What are we talking about when we talk about REDD+? From a top-down to a bottom-up approach

December 14, 2015

Whitney Johnson

By Whitney Johnson, F&ES ‘16

In the final negotiations leading up to COP21, parties performed a rare feat: they agreed (at least on something). In Bonn this June, negotiators agreed to include the mechanism for Reducing Emissions from Deforestation and Forest Degradation (REDD+) in the next global climate agreement. This future of REDD+ is one of the many topics under deliberation as part of COP21.

In Bonn, parties clarified 3 key elements of REDD+: social and environmental safeguards would be taken into account; non-carbon benefits would be acknowledged; and, financing could effectively flow from market and non-market sources as either results-based or ex-ante payments. The agreed-upon terms effectively cleared REDD+ for its next barrier to implementation: durable financial commitments.

During the final session of the Global Landscapes Forum, a panel convened to take stock of REDD+’s past, present, and future. Panelists represented national and sub-national actors: government, NGO’s, think tanks, and academia. With a decade’s worth of evolution to its name, what then are we talking about when we talk about REDD+?

REDD+ was originally conceived as an interim measure to mitigate climate change while paths for decoupling fossil-fuel emissions from economic growth were simultaneously pursued.
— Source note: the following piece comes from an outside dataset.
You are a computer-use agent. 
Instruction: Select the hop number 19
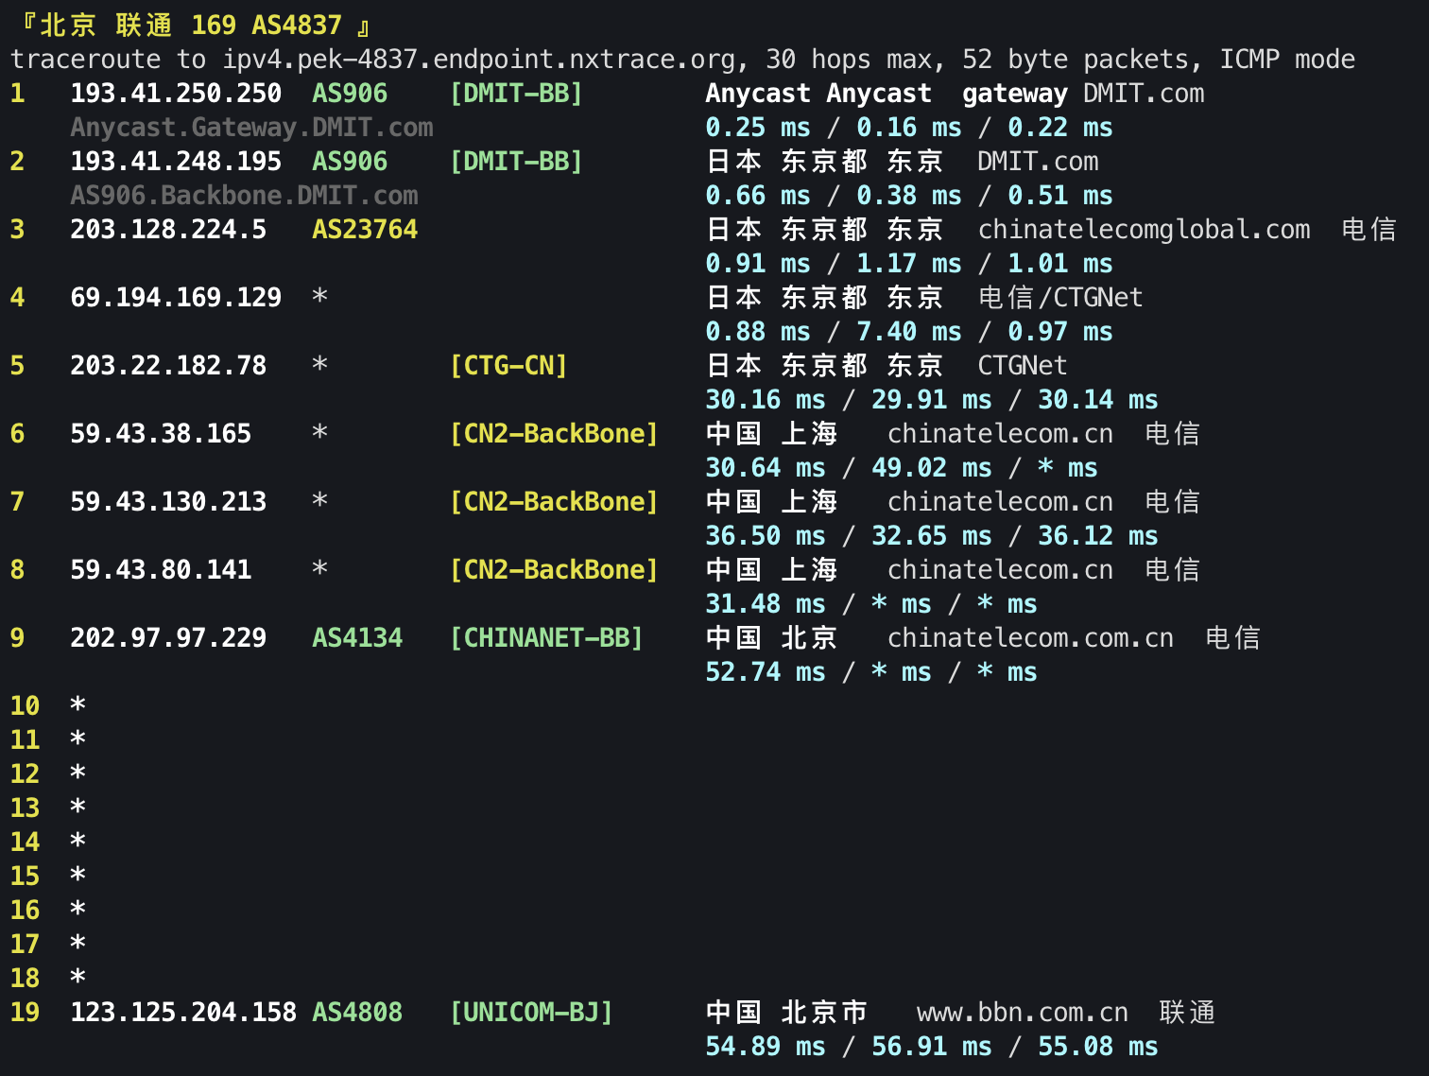[26, 1012]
The mechanism aimed to reduce carbon-emitting deforestation through a market-based structure. The idea was to establish a compliance carbon market designed to facilitate financial flow from countries with mitigation commitments to countries with carbon sequestration potential.

Purchased carbon credits would provide financial incentive for countries with tropical forest to halt deforestation, without necessarily limiting their economic development. Only, the carbon market never got off the ground. To date, REDD+ projects have been established on a provisional basis and carbon credits exchanged on voluntary markets, as there is no global compliance market. REDD+ projects have manifested at the subnational, national, and transnational levels.

After 8 years of negotiations, REDD+ is potentially closer than ever to being operationalized. The trouble is, a lot has happened since the model’s conception. The risks of implementing REDD+ have come to light, preference towards carbon markets has waned, and civil society has grown increasingly restless and moved to grassroots action. What has emerged is a thriving bottom-up approach to climate change solutions – including ways to reduce deforestation. Is it thus too late for REDD+? Perhaps – as least as it was originally conceived.

“This is a long-term game. We tend to get too caught up in REDD+ as a “thing,” remarked Christine Dragisic, REDD+ Negotiator with the US Department of State. “It’s helpful to go back to what REDD+ is – efforts to reduce emissions from forests. […] What matters is how it’s done, and that’s what a lot of the focus is on now.” Dragisic went on to acknowledge that carbon markets are not a universal tool and that bringing in different sources of support is a priority.

Aggregating support at the sub-national level is gaining momentum. “The jurisdictional approach is critical as a platform for bringing multiple stakeholders and processes together,” stated William Boyd, Senior Advisor, Governors’ Climate and Forests Task Force. “Diversity is a source of innovation and experimentation. […] We hope that whatever comes out of Paris continues to enable and support some of these experiments.”

“I think we’re in the middle of a transition from a top-down to bottom-up approach to REDD+, and that transition is moving along very quickly,” added Daniel Nepstad, President and Executive Director, Earth Innovation Institute. “I see REDD+ working where it loses the name REDD+, and is owned, absorbed into, and prioritized by regional societies.”

The panelists agreed that REDD+ must be part of a broad agenda of low-emissions development. Ultimately, “It’s a huge policy experiment,” concluded Arild Angelsen, Professor of Economics, Norwegian University of Life Sciences. “We need not to fall in love with our ideologies, but to be in a learning mode.”